*AIM OF THE EXERCISE*
Where does the string "will" occur in the entries below? Copy every line where it does.

Stored items
^^^^
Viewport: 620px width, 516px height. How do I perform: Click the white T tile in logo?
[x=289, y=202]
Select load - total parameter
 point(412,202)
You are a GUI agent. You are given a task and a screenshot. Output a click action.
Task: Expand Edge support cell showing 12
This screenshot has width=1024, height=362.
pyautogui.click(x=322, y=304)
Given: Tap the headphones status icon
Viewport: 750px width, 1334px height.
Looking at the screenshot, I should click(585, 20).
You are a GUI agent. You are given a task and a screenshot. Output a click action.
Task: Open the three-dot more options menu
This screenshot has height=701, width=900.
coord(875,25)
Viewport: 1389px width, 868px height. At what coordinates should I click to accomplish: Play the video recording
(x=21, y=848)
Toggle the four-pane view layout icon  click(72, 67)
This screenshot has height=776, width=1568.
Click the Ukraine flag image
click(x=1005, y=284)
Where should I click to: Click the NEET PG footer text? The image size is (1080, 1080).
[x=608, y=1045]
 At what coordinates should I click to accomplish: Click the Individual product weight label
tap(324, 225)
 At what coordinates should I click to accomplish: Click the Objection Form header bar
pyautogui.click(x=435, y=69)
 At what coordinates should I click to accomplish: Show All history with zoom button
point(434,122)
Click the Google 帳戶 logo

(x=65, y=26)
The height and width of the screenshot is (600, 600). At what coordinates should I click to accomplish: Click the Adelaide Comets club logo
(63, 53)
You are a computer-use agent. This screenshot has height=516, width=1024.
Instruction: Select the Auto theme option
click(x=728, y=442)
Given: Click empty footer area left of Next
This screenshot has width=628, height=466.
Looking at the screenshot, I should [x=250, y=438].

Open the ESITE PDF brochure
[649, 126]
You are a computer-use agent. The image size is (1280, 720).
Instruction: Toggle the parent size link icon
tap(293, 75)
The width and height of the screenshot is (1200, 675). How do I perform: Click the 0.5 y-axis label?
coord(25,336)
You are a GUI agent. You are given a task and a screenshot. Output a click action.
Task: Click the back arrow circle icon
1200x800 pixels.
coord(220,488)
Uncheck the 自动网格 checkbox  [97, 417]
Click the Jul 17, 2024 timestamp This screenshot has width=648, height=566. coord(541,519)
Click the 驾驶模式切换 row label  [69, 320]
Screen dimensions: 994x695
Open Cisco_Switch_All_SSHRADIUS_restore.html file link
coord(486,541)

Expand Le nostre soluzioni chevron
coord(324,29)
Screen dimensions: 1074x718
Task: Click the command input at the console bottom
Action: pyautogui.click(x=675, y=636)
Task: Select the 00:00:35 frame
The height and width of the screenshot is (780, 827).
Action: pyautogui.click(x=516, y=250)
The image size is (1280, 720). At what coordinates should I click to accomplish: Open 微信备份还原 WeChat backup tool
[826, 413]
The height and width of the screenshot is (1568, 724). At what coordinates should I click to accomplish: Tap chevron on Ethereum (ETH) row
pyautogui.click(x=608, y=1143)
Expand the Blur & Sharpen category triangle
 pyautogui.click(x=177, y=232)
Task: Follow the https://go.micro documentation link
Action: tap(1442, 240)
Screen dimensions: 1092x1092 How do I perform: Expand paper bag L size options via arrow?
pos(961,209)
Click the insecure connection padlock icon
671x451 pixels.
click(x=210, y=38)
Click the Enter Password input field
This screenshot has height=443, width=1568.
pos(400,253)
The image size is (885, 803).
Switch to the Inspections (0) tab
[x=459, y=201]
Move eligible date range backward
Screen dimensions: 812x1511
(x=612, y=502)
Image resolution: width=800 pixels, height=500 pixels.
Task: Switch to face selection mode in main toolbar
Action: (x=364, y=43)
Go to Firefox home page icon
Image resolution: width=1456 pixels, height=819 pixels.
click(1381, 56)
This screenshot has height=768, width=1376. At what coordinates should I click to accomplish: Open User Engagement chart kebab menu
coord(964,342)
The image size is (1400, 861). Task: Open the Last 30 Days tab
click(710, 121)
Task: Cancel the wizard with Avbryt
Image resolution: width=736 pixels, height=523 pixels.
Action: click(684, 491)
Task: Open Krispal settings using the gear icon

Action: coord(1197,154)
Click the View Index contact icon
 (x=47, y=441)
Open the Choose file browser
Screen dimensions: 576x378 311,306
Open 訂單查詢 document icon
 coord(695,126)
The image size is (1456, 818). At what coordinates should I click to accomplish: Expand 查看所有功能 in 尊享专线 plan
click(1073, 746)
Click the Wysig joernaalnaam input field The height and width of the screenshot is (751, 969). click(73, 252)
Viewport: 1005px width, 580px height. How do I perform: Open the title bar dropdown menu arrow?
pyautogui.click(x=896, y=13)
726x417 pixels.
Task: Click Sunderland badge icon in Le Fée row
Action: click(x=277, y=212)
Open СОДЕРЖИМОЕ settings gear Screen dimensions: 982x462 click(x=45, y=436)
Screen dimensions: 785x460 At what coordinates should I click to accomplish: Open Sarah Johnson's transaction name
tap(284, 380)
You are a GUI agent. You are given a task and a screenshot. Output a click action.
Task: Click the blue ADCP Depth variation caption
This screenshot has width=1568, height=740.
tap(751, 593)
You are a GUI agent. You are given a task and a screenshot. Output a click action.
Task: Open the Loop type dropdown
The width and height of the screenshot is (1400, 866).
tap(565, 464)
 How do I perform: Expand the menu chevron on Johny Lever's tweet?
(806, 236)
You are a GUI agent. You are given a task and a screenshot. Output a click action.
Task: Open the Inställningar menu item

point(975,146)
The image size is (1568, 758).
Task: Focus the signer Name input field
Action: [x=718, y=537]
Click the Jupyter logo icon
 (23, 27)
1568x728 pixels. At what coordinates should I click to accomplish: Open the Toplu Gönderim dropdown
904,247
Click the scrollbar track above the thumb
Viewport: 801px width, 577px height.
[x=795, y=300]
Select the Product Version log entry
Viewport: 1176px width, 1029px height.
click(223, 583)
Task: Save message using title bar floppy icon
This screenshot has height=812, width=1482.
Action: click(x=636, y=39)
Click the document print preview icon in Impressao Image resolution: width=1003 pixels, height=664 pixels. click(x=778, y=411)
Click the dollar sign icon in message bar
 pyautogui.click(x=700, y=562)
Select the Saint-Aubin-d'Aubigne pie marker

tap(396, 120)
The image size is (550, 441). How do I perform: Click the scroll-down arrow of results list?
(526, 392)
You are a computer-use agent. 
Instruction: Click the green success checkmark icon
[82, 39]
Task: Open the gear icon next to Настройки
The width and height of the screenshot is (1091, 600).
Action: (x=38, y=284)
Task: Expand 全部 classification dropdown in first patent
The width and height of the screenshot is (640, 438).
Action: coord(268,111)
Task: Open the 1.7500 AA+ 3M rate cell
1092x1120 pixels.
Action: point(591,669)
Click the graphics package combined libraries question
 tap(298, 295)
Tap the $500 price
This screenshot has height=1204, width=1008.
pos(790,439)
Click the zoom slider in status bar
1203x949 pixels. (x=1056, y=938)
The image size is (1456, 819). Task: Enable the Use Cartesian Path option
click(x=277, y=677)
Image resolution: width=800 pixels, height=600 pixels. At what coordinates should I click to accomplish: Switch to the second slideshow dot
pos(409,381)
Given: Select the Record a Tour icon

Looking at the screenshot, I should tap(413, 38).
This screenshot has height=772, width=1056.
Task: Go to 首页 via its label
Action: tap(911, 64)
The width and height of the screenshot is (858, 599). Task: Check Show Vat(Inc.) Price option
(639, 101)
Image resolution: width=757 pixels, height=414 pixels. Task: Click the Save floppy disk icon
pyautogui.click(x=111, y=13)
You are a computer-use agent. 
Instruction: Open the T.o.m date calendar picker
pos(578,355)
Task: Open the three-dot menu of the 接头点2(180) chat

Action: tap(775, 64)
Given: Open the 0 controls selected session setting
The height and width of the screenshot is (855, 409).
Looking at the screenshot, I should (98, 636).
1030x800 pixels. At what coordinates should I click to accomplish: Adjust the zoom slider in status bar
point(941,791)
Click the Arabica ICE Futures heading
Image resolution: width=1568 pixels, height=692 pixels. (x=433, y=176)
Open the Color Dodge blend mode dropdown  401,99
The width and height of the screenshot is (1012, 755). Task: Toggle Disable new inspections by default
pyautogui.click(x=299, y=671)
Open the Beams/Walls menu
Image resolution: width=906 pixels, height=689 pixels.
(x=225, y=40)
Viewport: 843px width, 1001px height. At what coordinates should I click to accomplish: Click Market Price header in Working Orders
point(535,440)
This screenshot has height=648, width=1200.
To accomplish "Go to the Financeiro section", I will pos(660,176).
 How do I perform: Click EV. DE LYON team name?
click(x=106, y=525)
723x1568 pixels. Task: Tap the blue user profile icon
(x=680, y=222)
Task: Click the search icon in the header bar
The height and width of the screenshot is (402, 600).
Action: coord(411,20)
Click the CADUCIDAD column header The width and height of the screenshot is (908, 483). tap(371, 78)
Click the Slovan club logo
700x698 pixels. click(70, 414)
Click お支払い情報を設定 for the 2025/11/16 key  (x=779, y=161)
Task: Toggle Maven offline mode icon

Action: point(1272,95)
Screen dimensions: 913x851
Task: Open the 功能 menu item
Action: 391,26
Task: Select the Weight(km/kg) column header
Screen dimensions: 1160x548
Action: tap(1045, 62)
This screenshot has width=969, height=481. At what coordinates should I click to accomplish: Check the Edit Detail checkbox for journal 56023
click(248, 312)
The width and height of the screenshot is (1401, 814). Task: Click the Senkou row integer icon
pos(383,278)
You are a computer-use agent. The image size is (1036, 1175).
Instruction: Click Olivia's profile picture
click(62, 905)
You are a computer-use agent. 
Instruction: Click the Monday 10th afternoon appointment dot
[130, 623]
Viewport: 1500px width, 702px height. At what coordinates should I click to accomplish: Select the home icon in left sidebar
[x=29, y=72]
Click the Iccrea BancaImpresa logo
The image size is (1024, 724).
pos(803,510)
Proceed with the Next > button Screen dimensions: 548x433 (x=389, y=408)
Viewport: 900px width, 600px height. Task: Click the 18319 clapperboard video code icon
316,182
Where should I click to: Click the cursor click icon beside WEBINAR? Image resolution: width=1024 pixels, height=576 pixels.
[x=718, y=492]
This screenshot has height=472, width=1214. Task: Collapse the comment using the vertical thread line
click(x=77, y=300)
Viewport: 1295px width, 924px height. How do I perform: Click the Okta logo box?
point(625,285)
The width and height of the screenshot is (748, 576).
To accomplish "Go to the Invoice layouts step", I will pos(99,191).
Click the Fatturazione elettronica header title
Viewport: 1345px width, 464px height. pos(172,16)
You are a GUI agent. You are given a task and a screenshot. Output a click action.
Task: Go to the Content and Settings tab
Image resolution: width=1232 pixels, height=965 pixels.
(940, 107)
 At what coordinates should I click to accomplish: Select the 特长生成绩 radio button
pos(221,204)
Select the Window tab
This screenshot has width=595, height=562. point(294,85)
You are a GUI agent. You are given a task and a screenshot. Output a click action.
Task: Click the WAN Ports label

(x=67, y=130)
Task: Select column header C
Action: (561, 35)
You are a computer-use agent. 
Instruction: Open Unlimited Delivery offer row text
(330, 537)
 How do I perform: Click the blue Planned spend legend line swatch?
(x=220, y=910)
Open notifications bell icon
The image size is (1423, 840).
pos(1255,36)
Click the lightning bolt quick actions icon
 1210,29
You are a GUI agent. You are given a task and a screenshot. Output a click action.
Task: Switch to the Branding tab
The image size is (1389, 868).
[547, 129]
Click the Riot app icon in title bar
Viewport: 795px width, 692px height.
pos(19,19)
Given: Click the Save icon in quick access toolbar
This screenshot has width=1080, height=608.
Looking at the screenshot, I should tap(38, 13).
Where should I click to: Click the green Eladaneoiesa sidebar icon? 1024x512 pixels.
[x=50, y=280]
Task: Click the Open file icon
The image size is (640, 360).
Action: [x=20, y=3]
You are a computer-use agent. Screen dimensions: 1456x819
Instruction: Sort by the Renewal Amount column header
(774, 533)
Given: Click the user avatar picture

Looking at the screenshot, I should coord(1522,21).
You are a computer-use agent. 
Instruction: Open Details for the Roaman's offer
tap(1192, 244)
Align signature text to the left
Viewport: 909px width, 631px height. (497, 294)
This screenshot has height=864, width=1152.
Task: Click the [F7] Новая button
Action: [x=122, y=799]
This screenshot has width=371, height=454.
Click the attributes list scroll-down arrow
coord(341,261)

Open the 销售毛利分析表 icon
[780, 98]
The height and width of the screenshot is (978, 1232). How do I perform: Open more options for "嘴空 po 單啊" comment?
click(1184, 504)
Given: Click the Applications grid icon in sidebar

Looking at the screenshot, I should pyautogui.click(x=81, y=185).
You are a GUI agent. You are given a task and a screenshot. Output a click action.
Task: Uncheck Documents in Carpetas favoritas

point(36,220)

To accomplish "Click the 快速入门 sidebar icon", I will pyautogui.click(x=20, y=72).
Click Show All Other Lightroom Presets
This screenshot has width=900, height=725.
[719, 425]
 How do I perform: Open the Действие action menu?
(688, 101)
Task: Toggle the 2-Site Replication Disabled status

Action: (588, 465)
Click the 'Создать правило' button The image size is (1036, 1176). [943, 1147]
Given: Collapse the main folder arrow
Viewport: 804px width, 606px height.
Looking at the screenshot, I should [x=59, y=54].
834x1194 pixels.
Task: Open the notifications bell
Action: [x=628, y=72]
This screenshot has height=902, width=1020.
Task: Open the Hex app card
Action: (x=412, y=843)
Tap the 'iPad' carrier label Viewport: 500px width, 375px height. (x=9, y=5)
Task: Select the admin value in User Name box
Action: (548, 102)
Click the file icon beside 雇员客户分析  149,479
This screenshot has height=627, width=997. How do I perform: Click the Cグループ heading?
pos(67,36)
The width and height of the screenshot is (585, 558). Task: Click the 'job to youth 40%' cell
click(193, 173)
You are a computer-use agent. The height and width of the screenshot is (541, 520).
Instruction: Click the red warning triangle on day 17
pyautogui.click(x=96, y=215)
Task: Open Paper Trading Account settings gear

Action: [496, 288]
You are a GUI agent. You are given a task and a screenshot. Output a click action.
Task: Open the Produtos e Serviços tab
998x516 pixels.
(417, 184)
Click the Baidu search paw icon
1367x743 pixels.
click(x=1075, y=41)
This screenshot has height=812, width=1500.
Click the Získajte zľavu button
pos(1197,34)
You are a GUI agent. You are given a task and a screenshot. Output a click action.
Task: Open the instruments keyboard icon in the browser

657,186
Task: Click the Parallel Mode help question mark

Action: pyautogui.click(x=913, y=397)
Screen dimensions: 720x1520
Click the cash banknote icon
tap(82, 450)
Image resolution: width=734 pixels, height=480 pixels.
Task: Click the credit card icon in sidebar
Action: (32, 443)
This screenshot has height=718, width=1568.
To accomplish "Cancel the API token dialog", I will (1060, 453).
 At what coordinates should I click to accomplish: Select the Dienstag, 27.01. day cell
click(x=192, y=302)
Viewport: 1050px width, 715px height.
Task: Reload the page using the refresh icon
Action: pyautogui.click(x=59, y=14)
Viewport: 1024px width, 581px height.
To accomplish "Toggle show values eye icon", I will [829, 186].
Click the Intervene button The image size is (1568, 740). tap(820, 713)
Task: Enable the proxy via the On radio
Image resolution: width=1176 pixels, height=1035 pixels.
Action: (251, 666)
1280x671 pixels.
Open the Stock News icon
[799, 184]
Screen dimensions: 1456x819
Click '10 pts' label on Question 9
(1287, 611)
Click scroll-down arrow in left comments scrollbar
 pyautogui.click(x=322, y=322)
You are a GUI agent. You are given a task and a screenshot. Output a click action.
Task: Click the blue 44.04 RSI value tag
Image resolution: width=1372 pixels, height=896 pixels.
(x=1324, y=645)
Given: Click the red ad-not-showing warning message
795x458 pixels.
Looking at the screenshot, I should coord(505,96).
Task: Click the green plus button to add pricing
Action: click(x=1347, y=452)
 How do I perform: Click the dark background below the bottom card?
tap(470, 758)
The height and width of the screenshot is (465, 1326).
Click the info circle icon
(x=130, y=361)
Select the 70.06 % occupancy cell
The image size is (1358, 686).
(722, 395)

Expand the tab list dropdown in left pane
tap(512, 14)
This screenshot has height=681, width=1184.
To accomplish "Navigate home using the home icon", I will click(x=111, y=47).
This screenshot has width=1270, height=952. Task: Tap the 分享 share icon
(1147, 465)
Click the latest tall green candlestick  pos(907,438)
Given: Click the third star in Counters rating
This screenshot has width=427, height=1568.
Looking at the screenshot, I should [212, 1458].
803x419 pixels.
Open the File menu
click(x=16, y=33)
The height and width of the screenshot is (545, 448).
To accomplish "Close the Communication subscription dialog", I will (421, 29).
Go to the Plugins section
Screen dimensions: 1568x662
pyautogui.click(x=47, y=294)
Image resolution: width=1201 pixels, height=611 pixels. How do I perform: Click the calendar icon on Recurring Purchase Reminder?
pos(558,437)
^^^^
*RESULT FOR THIS EXERCISE*
To accomplish "Go to the Financeiro section", I will pos(660,176).
To accomplish "Go to the Invoice layouts step", I will pos(99,191).
To accomplish "Click the 快速入门 sidebar icon", I will pyautogui.click(x=20, y=72).
To accomplish "Cancel the API token dialog", I will (1060, 453).
To accomplish "Toggle show values eye icon", I will [829, 186].
To accomplish "Navigate home using the home icon", I will click(x=111, y=47).
To accomplish "Close the Communication subscription dialog", I will (421, 29).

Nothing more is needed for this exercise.